Transcribe the entries that follow, word for word.

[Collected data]
___

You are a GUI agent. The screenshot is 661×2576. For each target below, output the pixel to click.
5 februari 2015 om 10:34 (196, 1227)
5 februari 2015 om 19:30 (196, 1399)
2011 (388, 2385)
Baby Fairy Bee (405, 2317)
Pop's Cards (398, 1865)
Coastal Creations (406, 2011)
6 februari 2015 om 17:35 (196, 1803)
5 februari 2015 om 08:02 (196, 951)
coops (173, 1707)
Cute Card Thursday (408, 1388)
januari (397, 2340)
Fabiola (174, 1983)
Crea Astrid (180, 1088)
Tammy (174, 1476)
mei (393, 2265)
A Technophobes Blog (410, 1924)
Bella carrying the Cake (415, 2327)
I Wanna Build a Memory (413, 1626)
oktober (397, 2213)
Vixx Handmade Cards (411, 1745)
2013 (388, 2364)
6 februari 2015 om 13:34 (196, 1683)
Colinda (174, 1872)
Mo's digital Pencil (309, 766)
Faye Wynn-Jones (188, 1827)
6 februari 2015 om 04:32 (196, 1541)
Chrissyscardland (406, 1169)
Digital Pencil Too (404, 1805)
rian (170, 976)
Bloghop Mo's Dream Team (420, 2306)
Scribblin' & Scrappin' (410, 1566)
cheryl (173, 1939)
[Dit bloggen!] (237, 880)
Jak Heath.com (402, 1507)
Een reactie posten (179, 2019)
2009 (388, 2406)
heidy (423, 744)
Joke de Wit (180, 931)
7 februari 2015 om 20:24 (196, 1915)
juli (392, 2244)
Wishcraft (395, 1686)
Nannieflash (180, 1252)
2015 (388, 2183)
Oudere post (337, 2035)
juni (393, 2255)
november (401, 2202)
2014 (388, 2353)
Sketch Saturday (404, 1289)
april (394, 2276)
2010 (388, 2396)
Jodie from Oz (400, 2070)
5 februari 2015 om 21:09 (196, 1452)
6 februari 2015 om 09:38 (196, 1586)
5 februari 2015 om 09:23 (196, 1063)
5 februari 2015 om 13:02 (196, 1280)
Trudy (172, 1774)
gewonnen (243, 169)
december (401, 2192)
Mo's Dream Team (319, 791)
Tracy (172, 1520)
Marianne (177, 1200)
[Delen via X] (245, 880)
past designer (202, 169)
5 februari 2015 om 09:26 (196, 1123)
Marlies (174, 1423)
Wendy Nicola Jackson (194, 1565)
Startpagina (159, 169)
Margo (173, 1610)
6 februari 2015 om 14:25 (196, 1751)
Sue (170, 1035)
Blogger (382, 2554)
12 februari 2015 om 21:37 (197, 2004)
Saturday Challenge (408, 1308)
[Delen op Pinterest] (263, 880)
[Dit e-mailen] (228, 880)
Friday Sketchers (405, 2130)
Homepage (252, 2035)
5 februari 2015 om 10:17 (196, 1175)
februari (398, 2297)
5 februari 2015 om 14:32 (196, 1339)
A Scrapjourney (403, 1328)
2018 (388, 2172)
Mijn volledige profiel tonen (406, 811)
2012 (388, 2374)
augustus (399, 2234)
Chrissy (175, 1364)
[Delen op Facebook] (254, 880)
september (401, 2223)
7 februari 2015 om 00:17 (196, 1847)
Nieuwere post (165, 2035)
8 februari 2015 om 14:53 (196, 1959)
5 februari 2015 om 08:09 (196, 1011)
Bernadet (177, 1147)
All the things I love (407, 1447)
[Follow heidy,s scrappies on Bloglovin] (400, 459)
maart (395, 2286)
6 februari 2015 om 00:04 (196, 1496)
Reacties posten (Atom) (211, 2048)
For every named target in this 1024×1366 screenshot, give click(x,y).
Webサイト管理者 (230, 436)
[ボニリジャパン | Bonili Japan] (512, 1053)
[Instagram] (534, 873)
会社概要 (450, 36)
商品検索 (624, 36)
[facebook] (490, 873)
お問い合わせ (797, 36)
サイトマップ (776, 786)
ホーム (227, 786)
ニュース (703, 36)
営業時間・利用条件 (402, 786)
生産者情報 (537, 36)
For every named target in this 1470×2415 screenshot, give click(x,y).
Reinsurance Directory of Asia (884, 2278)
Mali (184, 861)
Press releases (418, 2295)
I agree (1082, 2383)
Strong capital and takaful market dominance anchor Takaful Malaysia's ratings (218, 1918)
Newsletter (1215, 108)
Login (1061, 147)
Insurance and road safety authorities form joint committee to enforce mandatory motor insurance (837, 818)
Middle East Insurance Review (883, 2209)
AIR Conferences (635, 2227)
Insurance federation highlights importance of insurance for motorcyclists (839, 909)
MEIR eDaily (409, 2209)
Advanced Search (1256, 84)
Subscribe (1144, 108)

___

▶ _Answer for this exercise_:
You are a GUI agent. The screenshot is 661×2576. For each target below, output the pixel to click.
5 februari 2015 om 10:34 (196, 1227)
5 februari 2015 om 19:30 (196, 1399)
2011 (388, 2385)
Baby Fairy Bee (405, 2317)
Pop's Cards (398, 1865)
Coastal Creations (406, 2011)
6 februari 2015 om 17:35 (196, 1803)
5 februari 2015 om 08:02 (196, 951)
coops (173, 1707)
Cute Card Thursday (408, 1388)
januari (397, 2340)
Fabiola (174, 1983)
Crea Astrid (180, 1088)
Tammy (174, 1476)
mei (393, 2265)
A Technophobes Blog (410, 1924)
Bella carrying the Cake (415, 2327)
I Wanna Build a Memory (413, 1626)
oktober (397, 2213)
Vixx Handmade Cards (411, 1745)
2013 (388, 2364)
6 februari 2015 om 13:34 (196, 1683)
Colinda (174, 1872)
Mo's digital Pencil (309, 766)
Faye Wynn-Jones (188, 1827)
6 februari 2015 om 04:32 (196, 1541)
Chrissyscardland (406, 1169)
Digital Pencil Too (404, 1805)
rian (170, 976)
Bloghop Mo's Dream Team (420, 2306)
Scribblin' & Scrappin' (410, 1566)
cheryl (173, 1939)
[Dit bloggen!] (237, 880)
Jak Heath.com (402, 1507)
Een reactie posten (179, 2019)
2009 (388, 2406)
heidy (423, 744)
Joke de Wit (180, 931)
7 februari 2015 om 20:24 (196, 1915)
juli (392, 2244)
Wishcraft (395, 1686)
Nannieflash (180, 1252)
2015 (388, 2183)
Oudere post (337, 2035)
juni (393, 2255)
november (401, 2202)
2014 (388, 2353)
Sketch Saturday (404, 1289)
april (394, 2276)
2010 (388, 2396)
Jodie from Oz (400, 2070)
5 februari 2015 om 21:09 (196, 1452)
6 februari 2015 om 09:38 (196, 1586)
5 februari 2015 om 09:23 (196, 1063)
5 februari 2015 om 13:02 (196, 1280)
Trudy (172, 1774)
gewonnen (243, 169)
december (401, 2192)
Mo's Dream Team (319, 791)
Tracy (172, 1520)
Marianne (177, 1200)
[Delen via X] (245, 880)
past designer (202, 169)
5 februari 2015 om 09:26 (196, 1123)
Marlies (174, 1423)
Wendy Nicola Jackson (194, 1565)
Startpagina (159, 169)
Margo (173, 1610)
6 februari 2015 om 14:25 (196, 1751)
Sue (170, 1035)
Blogger (382, 2554)
12 februari 2015 om 21:37 (197, 2004)
Saturday Challenge (408, 1308)
[Delen op Pinterest] (263, 880)
[Dit e-mailen] (228, 880)
Friday Sketchers (405, 2130)
Homepage (252, 2035)
5 februari 2015 om 10:17 (196, 1175)
februari (398, 2297)
5 februari 2015 om 14:32 (196, 1339)
A Scrapjourney (403, 1328)
2018 (388, 2172)
Mijn volledige profiel tonen (406, 811)
2012 (388, 2374)
augustus (399, 2234)
Chrissy (175, 1364)
[Delen op Facebook] (254, 880)
september (401, 2223)
7 februari 2015 om 00:17 (196, 1847)
Nieuwere post (165, 2035)
8 februari 2015 om 14:53 (196, 1959)
5 februari 2015 om 08:09 (196, 1011)
Bernadet (177, 1147)
All the things I love (407, 1447)
[Follow heidy,s scrappies on Bloglovin] (400, 459)
maart (395, 2286)
6 februari 2015 om 00:04 (196, 1496)
Reacties posten (Atom) (211, 2048)
For every named target in this 1024×1366 screenshot, give click(x,y).
Webサイト管理者 (230, 436)
[ボニリジャパン | Bonili Japan] (512, 1053)
[Instagram] (534, 873)
会社概要 (450, 36)
商品検索 (624, 36)
[facebook] (490, 873)
お問い合わせ (797, 36)
サイトマップ (776, 786)
ホーム (227, 786)
ニュース (703, 36)
営業時間・利用条件 (402, 786)
生産者情報 (537, 36)
For every named target in this 1470×2415 screenshot, give click(x,y).
Reinsurance Directory of Asia (884, 2278)
Mali (184, 861)
Press releases (418, 2295)
I agree (1082, 2383)
Strong capital and takaful market dominance anchor Takaful Malaysia's ratings (218, 1918)
Newsletter (1215, 108)
Login (1061, 147)
Insurance and road safety authorities form joint committee to enforce mandatory motor insurance (837, 818)
Middle East Insurance Review (883, 2209)
AIR Conferences (635, 2227)
Insurance federation highlights importance of insurance for motorcyclists (839, 909)
MEIR eDaily (409, 2209)
Advanced Search (1256, 84)
Subscribe (1144, 108)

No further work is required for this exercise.